> Instructions for the task
Up to and including the line containing "The width and height of the screenshot is (483, 298).", retype each line of the listing below exactly, beginning with the first.

> Provided material
* * *
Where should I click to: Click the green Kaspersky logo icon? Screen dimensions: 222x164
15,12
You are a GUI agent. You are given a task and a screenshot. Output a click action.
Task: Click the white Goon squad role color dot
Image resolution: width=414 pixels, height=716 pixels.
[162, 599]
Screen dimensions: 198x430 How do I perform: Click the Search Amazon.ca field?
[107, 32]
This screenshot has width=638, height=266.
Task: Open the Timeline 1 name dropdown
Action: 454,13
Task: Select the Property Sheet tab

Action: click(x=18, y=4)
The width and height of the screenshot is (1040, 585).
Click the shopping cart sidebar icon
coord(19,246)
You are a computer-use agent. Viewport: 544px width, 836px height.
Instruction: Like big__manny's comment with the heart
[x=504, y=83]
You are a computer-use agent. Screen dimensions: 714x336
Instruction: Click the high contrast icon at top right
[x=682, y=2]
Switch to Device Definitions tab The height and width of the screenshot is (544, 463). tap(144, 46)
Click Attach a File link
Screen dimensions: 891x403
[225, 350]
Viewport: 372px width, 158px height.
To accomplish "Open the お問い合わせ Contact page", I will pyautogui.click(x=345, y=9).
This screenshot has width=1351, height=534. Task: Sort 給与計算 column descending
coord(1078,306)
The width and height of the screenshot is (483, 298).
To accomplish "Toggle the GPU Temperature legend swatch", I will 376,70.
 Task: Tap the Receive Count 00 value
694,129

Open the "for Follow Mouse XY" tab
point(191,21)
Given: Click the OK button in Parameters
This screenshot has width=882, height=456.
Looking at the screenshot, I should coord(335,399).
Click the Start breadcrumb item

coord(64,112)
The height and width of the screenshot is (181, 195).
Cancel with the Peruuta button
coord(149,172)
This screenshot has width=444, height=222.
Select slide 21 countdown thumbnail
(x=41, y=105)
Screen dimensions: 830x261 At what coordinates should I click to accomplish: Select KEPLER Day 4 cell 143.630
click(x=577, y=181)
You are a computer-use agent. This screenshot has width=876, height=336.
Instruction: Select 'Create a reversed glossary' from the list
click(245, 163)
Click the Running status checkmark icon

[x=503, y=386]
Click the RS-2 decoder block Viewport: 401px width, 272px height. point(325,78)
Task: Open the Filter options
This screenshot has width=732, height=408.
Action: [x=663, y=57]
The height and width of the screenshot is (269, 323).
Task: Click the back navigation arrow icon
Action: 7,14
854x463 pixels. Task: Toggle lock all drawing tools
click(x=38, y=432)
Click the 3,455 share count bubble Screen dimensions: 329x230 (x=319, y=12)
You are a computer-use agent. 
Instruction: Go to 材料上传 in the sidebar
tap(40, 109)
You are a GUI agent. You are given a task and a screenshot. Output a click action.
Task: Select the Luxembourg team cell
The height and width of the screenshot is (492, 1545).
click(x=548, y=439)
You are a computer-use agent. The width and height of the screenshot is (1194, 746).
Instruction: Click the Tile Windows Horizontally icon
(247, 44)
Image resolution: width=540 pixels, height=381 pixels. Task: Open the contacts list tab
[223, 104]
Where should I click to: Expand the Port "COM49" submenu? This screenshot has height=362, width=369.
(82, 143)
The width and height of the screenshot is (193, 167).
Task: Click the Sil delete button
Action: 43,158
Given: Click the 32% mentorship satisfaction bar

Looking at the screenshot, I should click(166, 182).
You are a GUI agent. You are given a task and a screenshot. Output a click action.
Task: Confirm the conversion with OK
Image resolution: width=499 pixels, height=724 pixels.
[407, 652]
* * *
> Response to this exercise
Where should I click to: Click the green Kaspersky logo icon? Screen dimensions: 222x164
15,12
You are a GUI agent. You are given a task and a screenshot. Output a click action.
Task: Click the white Goon squad role color dot
Image resolution: width=414 pixels, height=716 pixels.
[162, 599]
Screen dimensions: 198x430 How do I perform: Click the Search Amazon.ca field?
[107, 32]
This screenshot has width=638, height=266.
Task: Open the Timeline 1 name dropdown
Action: 454,13
Task: Select the Property Sheet tab

Action: click(x=18, y=4)
The width and height of the screenshot is (1040, 585).
Click the shopping cart sidebar icon
coord(19,246)
You are a computer-use agent. Viewport: 544px width, 836px height.
Instruction: Like big__manny's comment with the heart
[x=504, y=83]
You are a computer-use agent. Screen dimensions: 714x336
Instruction: Click the high contrast icon at top right
[x=682, y=2]
Switch to Device Definitions tab The height and width of the screenshot is (544, 463). tap(144, 46)
Click Attach a File link
Screen dimensions: 891x403
[225, 350]
Viewport: 372px width, 158px height.
To accomplish "Open the お問い合わせ Contact page", I will pyautogui.click(x=345, y=9).
This screenshot has width=1351, height=534. Task: Sort 給与計算 column descending
coord(1078,306)
The width and height of the screenshot is (483, 298).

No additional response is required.